As a reminder, many users reported on Apple’s forums that Safari or any other app would crash if they tapped on a link. It turns out some third-party app developers started abusing an iOS 9 feature, universal links. The bug wasn’t just affecting iOS 9.3, it was also affecting users on older versions of iOS 9.
With iOS 9, Apple introduced Universal Links, a brand new way to handle links with native apps. App developers, such as YouTube, can register domain names to open web links directly into an app, bypassing Safari.
That’s why when you click on a youtube.com/somethingsomething
link, iOS opens the YouTube app instead of loading a web page in Safari. This is a nifty feature, except when app developers abuse it.

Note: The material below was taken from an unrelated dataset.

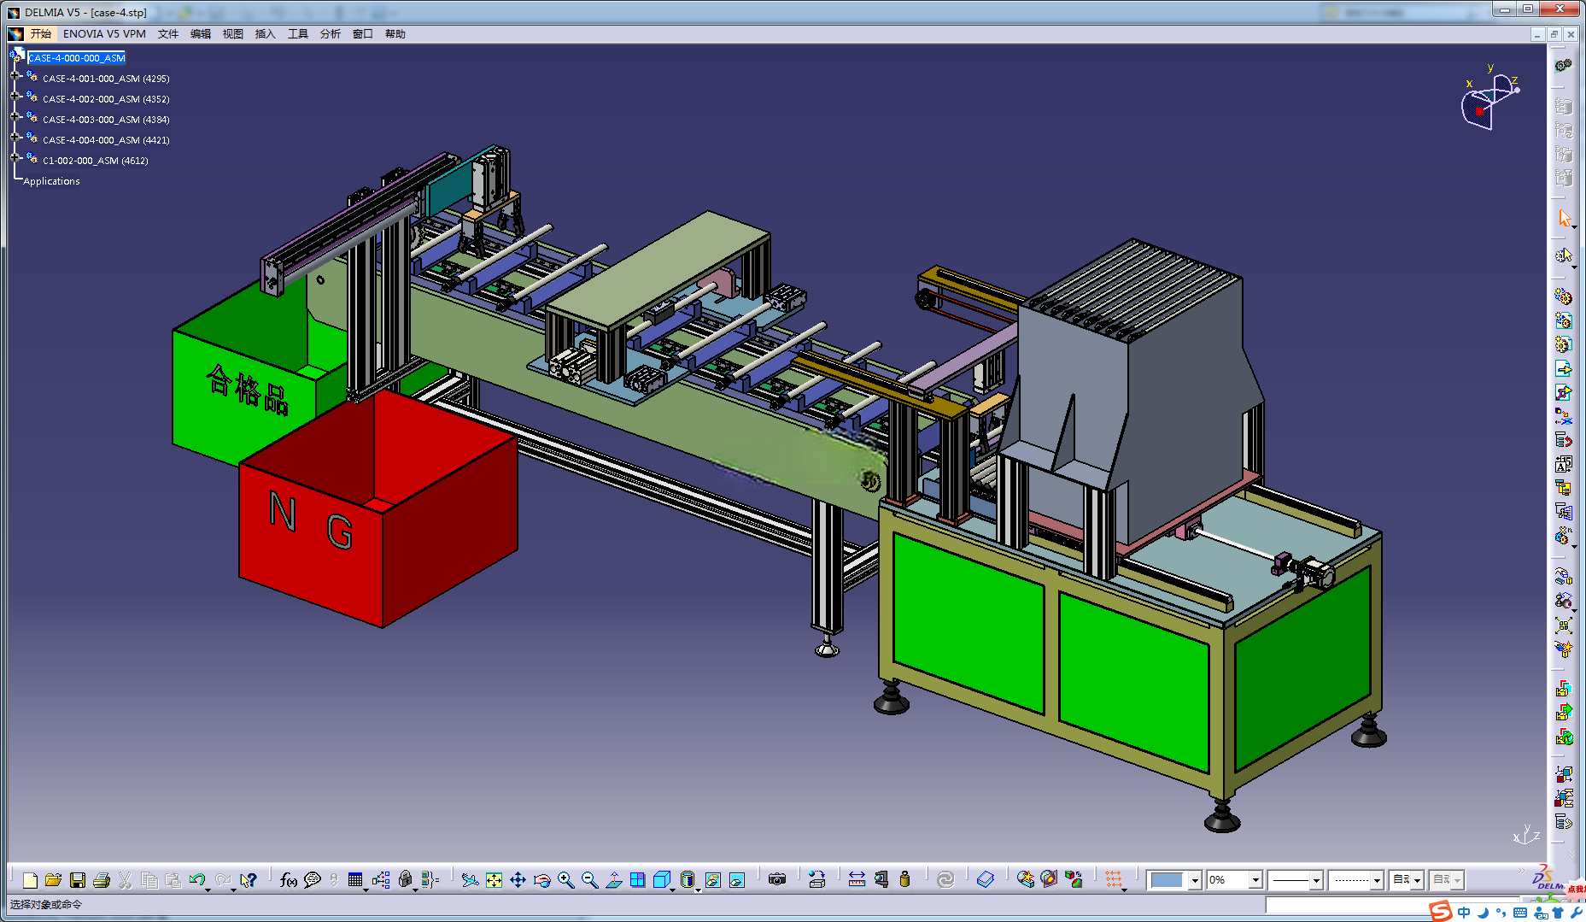The image size is (1586, 922).
Task: Click the Save icon in bottom toolbar
Action: coord(78,879)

But some developers, such as Booking.com, associated their apps with all sorts of domains — too many domains to be precise. With 2.4MB worth of domain-name-to-deep-link entries in the Booking.com app, the swcd process that checks universal links was overflown. In other words, Apple didn’t put a limit on universal links and some app developers abused it.
It’s good to see Apple reacting so quickly. But this bug also shows that universal links are still a young technology and Apple still has some work to do to optimize them. If you encountered this bug, head over to the Settings app on your iOS device. Then go to General > Software Update and update your device.